### Task to complete
Write out exactly the line containing "1280x685 pixels." along with each line that follows it in the records below, and no others.

Pixel coordinate grounding data:
***
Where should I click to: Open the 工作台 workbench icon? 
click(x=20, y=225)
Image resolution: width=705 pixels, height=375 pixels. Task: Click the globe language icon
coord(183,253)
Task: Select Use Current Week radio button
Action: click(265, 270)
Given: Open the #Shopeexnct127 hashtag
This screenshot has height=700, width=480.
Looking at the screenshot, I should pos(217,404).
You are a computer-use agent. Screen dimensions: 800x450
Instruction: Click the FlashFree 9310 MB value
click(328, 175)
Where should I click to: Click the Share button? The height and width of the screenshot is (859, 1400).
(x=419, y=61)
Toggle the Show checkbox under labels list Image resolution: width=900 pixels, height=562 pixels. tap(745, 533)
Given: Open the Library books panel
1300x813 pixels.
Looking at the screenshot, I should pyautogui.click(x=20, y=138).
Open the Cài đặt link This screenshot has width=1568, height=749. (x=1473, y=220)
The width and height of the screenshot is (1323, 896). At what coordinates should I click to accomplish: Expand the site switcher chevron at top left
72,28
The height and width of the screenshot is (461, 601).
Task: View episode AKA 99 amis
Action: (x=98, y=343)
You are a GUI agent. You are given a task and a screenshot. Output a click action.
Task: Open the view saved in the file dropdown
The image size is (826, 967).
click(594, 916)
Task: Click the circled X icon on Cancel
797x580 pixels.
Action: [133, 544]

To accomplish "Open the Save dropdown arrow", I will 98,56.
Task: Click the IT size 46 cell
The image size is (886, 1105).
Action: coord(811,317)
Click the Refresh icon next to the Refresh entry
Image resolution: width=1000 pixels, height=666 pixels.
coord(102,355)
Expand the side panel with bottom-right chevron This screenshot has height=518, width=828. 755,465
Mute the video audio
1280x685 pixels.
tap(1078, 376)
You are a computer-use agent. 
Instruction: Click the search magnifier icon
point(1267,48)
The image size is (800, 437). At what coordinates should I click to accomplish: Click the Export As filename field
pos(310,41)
***
### Solved exercise
1280x685 pixels.
tap(1078, 376)
You are a computer-use agent. 
Instruction: Click the search magnifier icon
point(1267,48)
The image size is (800, 437). At what coordinates should I click to accomplish: Click the Export As filename field
pos(310,41)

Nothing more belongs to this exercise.